It doesn’t matter what time of year, San Antonio, Texas is always picture-perfect. On a recent weekend away with my kids, I needed a few more days. San Antonio offers the newest UNESCO World Heritage site, world-class museums and some world-renowned Tex-Mex food. Need more reasons to sneak away?
The River Walk
Since 1946 the iconic River Walk, or Paseo del Rio, has delighted San Antonio visitors. The River Walk now extends 15 miles in total with a Mission Reach and a Museum Reach. I love to stroll the downtown section lined with restaurants, hotels and galleries.
The stone and iron bridges that cross the San Antonio River add to its ambiance. Stop at Casa Rio Restaurant for a margarita and a plate of enchiladas as the river boats float by.

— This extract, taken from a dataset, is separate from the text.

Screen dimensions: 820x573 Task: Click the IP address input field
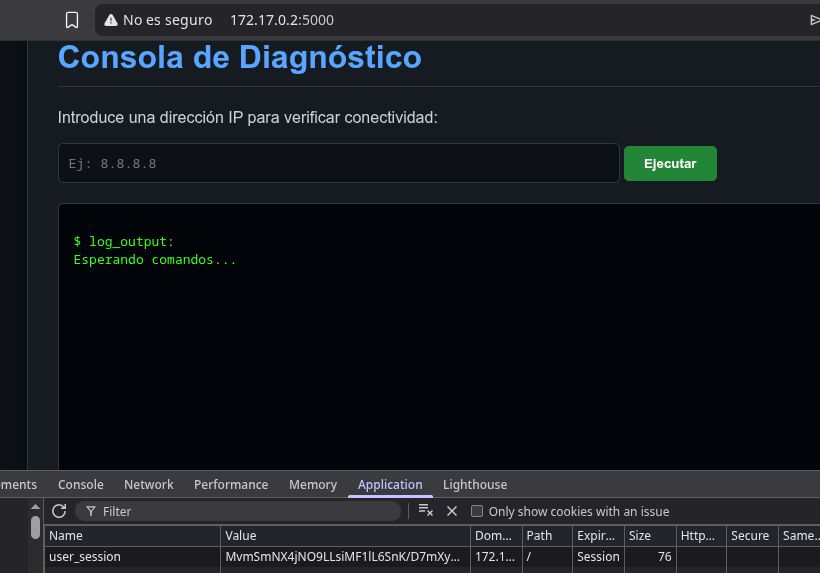(338, 163)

The River Walk is free and open all day, every day.
Rio San Antonio Cruises
Since the beginning, the San Antonio river boats have been a part of the River Walk experience. It wouldn’t be the same without them, just like sipping on a margarita while listening to mariachi band.
Our boat captain and tour guide piloted us down the San Antonio River while pointing out the history, the infamous residents and the architecture that defines the River Walk. Each tour takes about 35 minutes and is great for all ages.

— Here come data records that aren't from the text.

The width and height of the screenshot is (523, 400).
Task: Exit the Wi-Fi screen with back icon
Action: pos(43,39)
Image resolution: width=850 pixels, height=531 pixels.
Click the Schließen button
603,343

Rio San Antonio Cruises are open from 9 a.m. until 9 p.m. Admission for adults is $10 and $4 for kids 1 to 5, with discounts for seniors, the military and local residents. This is a must for first-time visitors.
Long before the battle that made the mission famous, the Alamo was called Mission San Antonio de Valero. Constructed in 1718, it offered protection and sustenance for the Coahuiltecan Indians.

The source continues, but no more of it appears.